--- start Items ---

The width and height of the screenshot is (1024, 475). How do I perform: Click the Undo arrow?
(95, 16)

--- end Items ---
--- start Items ---

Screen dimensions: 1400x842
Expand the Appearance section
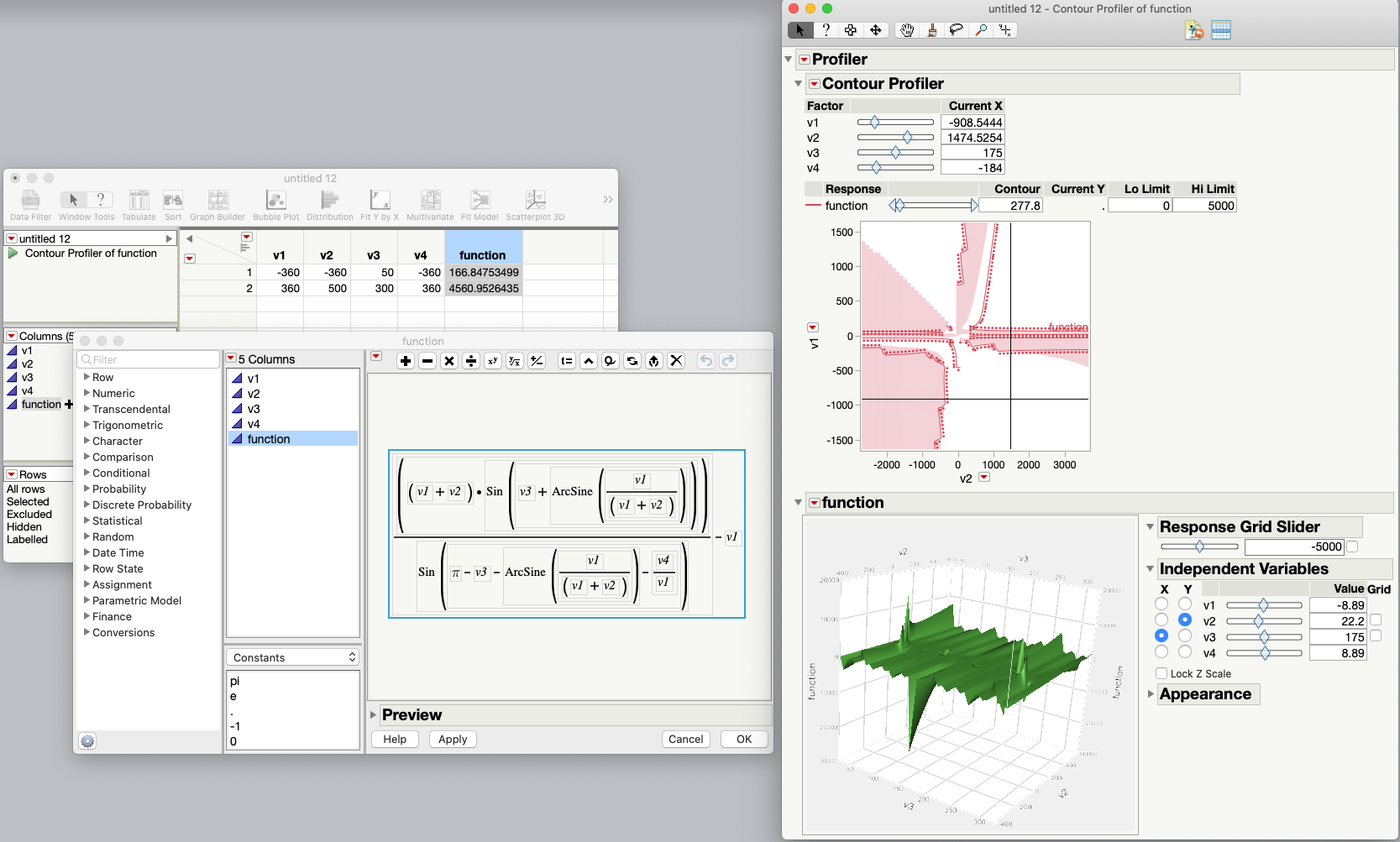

--- end Items ---
--- start Items ---

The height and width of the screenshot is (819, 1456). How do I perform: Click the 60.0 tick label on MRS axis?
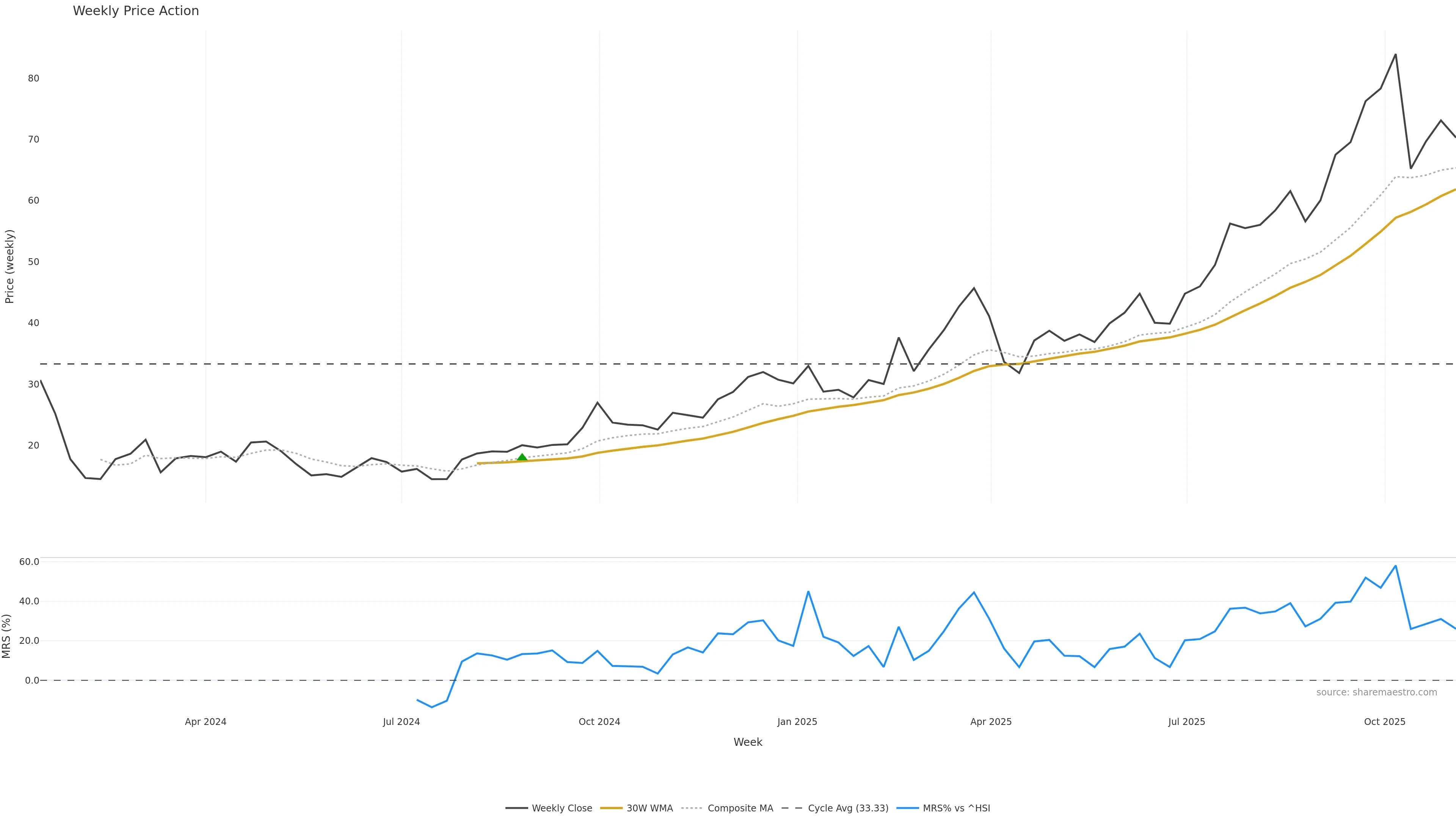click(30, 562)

--- end Items ---

=== Stated task ===
Can you edit the part of the listing that opens with the line containing "The height and" and closes with the line containing "click(30, 562)" so that "tick label" becomes "tick mark", keeping everything else the same and leaving the pictures out?

=== Solution ===
The height and width of the screenshot is (819, 1456). How do I perform: Click the 60.0 tick mark on MRS axis?
click(30, 562)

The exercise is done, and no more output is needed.